Bartering can help bring the feeling of control back, Perry said, though she noted you’re technically supposed to pay taxes on bartering. Growing food and trading goods are parts of the “homesteader” lifestyle Perry espouses, which can be thought of as social or political dissent, according to a 2016 dissertation by Jordan Travis Radke from the University of North Carolina at Chapel Hill.
Perry is also a gardening consultant. She said in June, she started seeing an uptick in interest from younger women in their 20s and 30s. Two prospective clients implied to her that the Roe V. Wade decision had motivated them to get into gardening, she said. People want to “disconnect and like not rely so much on the system in general,” she added.
Kelly Krugman is one of them. A millennial who works in public relations and moonlights as a progressive TikToker, she’s been railing against corporate power for years including participating in Occupy Wall Street in Los Angeles.
After Roe v. Wade was overturned, Krugman made a video criticizing the futility of what some TikTokers have called “No Buy July,” aka reducing or stopping spending from July 3-5 to protest abortion restrictions. A user in the comments section introduced her to Progressive Shopper, which breaks down brands’ political contributions.

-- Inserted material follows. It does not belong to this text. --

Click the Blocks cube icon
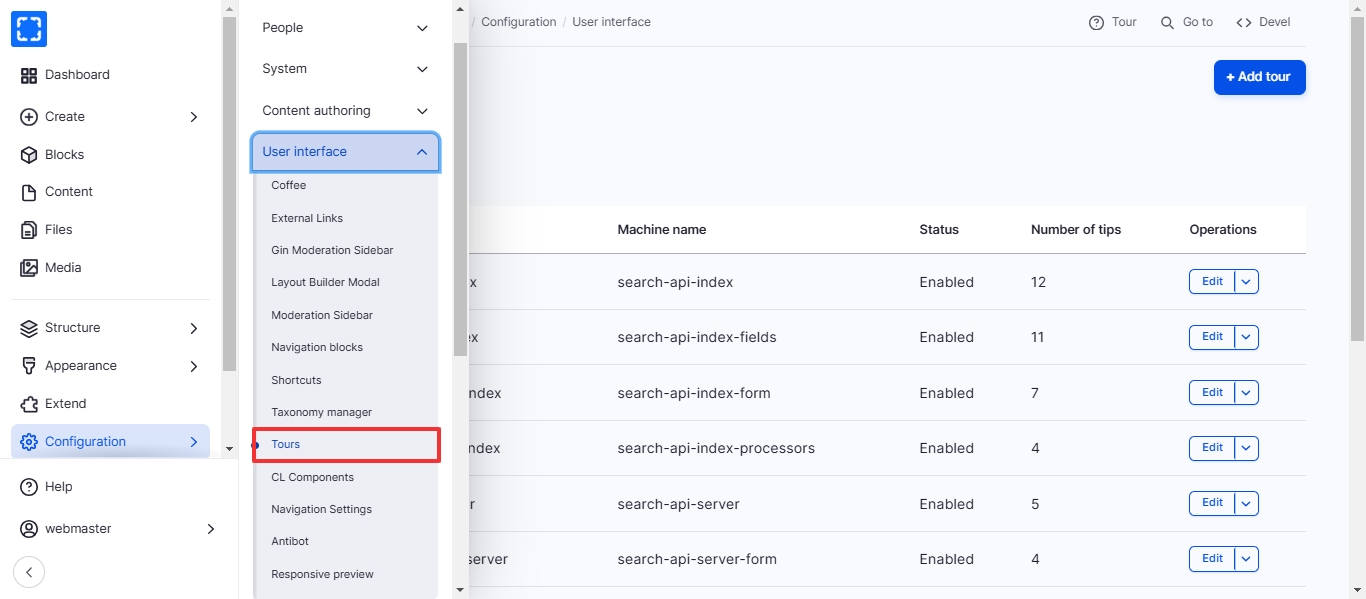Image resolution: width=1366 pixels, height=599 pixels. coord(29,155)
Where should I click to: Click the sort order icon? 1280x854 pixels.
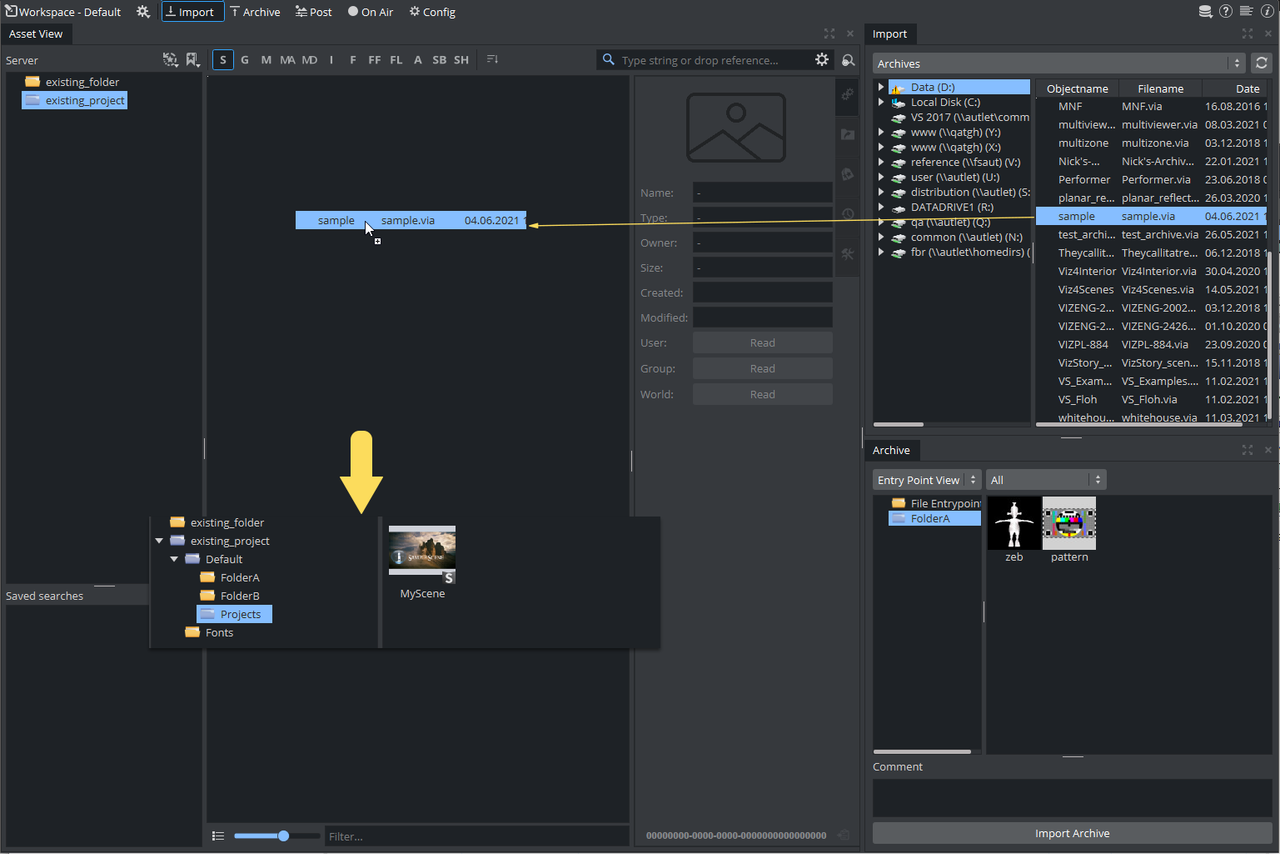(x=493, y=60)
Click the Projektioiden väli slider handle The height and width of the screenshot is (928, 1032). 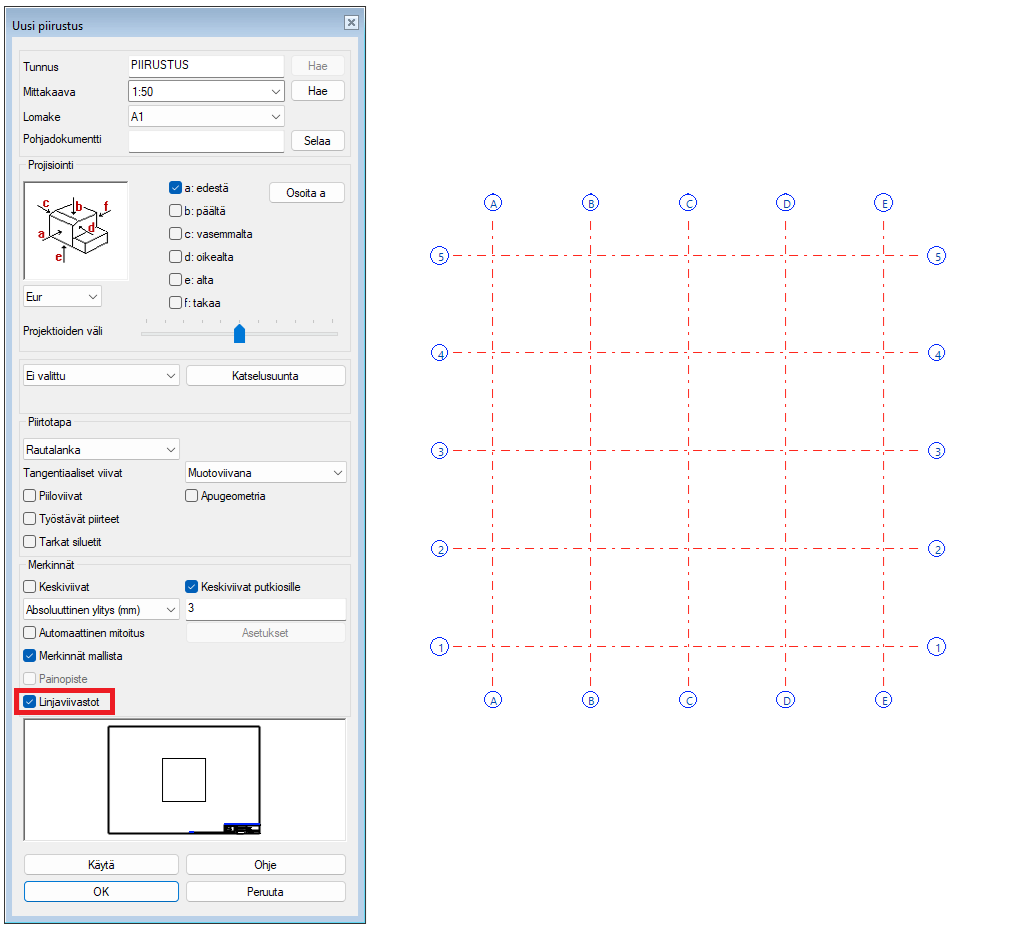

@kelsokru Keep your $… forever. Support local women/lgbtq/bipoc owned businsss #roevwade #strike #womensrights #reproductiverights #scotus ♬ Paris – 斌杨Remix
“You start to wonder: ‘Why am I contributing, and who am I contributing to,” she said. “It all comes back to money.”
She looked up places she shops and eats at on Progressive Shopper. Now, Krugman is skipping the Doritos taco from Taco Bell she ate all through her pregnancies and doing most of her shopping at Costco, which she said has a good record on political donations and employee and benefits. She said her main hope is that boycotts will help people communicate their opinions with companies.
Krugman is also looking into growing her own food.
“Why doesn’t every person know how to grow a tomato?” Krugman said. “Most of us are sitting on some sort of land where we could grow things.”
Heldman thinks that consumer activism “will play a key role” in politics in the coming years, especially as Americans “become frustrated with a political system that fails to reflect majority rule.”
“I don’t see us being able to take down a monster like Amazon,” Orme, the sustainability expert, said. “I don’t think that the US or just in general Western culture is willing to be uncomfortable long enough to make a change. So, at the end of the day, really what we’re hoping for is to get just enough people to care, to get politicians to listen to us.”